* **TEXTO FORNECIDO**
☆ ☆ ☆ ☆
Na fl. 23 há uma tabela com as variáveis do modelo e o índice (IThe) de abertura controlada para 46 setores da economia municipal, ordenadas pelas fases 1 a 4, sob os tons de cinza do mais claro ao mais escuro. Nas últimas posições dessa tabela estão a atividade de educação privada, cujo retorno é previsto na Fase 3, bem como as atividades artísticas, criativas e de espetáculos, de alojamento e transporte aéreo, com o início de retomada previsto para a Fase 4. Entretanto, inexiste referência às atividades religiosas. O Apêndice E elencou alguns setores que foram desconsiderados pela simplificação do modelo, porém as atividades religiosas também não estão entre eles.
☆ ☆ ☆ ☆
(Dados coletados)
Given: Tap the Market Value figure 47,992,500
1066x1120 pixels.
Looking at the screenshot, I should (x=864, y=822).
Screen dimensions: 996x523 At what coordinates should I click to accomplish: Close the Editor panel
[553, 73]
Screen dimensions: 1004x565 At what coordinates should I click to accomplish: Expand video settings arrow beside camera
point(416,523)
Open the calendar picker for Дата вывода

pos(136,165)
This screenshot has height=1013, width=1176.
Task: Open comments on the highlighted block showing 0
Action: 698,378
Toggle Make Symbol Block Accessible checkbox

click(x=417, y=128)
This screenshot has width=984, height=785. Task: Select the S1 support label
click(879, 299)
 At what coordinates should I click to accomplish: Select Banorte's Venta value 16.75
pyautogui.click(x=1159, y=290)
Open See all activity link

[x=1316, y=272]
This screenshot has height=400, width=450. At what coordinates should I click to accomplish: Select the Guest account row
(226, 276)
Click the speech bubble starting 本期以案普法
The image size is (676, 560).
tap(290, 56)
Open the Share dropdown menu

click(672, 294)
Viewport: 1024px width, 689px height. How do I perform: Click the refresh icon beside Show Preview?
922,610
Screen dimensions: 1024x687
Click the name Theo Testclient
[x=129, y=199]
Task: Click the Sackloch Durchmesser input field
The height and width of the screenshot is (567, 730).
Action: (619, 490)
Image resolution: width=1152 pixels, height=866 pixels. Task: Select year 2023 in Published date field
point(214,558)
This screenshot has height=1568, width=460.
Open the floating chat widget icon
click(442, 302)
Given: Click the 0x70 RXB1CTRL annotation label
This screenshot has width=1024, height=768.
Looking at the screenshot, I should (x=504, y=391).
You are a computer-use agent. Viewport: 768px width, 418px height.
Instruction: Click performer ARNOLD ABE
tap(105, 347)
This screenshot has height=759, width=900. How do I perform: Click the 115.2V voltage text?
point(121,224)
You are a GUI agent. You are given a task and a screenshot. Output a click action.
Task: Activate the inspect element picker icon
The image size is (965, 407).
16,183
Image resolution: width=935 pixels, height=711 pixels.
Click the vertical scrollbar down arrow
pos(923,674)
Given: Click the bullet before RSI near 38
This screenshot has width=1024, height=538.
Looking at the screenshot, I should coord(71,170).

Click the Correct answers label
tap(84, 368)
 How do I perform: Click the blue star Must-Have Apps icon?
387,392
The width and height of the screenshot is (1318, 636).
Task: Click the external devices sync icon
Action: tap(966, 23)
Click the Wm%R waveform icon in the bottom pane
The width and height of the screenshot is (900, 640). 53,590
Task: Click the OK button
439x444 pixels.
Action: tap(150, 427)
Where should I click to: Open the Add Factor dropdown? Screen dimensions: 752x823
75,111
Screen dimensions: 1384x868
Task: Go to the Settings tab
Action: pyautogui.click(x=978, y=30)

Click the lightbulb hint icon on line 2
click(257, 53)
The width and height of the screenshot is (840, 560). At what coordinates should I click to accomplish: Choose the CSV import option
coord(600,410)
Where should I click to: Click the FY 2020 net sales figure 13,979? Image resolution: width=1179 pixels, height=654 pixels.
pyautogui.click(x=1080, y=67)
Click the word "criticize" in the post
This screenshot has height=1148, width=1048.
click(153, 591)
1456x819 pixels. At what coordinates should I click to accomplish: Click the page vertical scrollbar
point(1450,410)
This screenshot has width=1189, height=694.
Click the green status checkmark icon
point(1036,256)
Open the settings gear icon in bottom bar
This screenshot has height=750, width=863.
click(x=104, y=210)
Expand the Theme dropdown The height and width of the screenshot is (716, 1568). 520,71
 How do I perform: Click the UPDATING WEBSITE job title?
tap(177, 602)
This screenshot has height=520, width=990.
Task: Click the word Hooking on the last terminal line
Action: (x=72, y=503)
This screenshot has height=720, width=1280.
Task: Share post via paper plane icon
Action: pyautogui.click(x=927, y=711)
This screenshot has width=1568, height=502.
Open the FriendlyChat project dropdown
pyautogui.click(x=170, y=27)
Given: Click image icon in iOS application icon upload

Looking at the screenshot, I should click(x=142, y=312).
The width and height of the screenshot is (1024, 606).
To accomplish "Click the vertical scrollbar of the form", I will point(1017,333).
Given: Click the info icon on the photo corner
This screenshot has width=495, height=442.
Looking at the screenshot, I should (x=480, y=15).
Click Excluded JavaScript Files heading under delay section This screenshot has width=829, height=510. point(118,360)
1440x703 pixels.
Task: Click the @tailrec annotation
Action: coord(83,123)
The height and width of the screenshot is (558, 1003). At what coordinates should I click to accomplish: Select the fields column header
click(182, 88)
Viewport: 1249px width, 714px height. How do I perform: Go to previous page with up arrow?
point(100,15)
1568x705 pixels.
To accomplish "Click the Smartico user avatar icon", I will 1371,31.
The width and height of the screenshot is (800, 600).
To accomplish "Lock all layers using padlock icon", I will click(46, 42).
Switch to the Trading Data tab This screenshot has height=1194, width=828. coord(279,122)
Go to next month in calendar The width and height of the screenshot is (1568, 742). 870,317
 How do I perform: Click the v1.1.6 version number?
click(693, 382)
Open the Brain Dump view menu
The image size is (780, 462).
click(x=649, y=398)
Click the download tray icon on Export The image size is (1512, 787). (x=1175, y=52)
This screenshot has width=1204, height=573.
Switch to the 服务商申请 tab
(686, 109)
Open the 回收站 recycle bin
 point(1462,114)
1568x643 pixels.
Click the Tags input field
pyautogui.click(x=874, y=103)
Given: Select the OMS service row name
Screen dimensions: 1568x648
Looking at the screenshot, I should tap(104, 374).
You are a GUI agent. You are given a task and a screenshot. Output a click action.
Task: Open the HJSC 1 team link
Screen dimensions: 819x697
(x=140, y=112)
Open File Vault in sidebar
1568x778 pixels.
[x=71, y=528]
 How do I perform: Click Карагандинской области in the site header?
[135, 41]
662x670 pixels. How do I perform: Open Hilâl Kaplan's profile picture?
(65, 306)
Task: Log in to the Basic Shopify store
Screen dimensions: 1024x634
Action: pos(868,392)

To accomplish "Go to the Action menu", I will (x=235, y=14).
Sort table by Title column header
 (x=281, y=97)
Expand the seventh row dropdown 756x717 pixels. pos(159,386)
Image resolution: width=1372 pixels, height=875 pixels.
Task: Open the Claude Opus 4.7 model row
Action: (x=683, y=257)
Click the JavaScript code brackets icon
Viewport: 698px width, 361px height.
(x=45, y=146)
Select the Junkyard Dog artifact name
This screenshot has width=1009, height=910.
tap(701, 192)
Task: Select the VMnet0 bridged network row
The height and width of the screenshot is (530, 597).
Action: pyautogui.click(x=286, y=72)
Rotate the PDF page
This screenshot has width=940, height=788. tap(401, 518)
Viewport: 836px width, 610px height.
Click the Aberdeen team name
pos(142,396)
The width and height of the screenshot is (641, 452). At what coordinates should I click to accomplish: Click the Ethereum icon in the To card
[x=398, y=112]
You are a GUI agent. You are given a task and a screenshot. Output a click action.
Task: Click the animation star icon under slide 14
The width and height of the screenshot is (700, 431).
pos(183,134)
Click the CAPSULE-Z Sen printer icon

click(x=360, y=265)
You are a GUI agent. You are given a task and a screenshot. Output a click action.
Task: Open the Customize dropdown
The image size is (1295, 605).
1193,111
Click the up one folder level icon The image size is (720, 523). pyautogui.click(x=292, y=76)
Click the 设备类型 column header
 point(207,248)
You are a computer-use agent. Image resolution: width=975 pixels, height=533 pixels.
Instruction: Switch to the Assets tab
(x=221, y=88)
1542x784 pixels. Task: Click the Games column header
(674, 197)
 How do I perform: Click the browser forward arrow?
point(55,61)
☆ ☆ ☆ ☆
* **INSTRUÇÕES**
Responda às perguntas a seguir com base no texto fornecido.
1. Para quantos setores da economia municipal a tabela apresenta o índice de abertura controlada?
2. Em qual fase está previsto o retorno da atividade de educação privada?
3. O que o Apêndice E elencou?

* **RESPOSTA DA TAREFA**
1. Para 46 setores.
2. Na Fase 3.
3. Alguns setores que foram desconsiderados pela simplificação do modelo.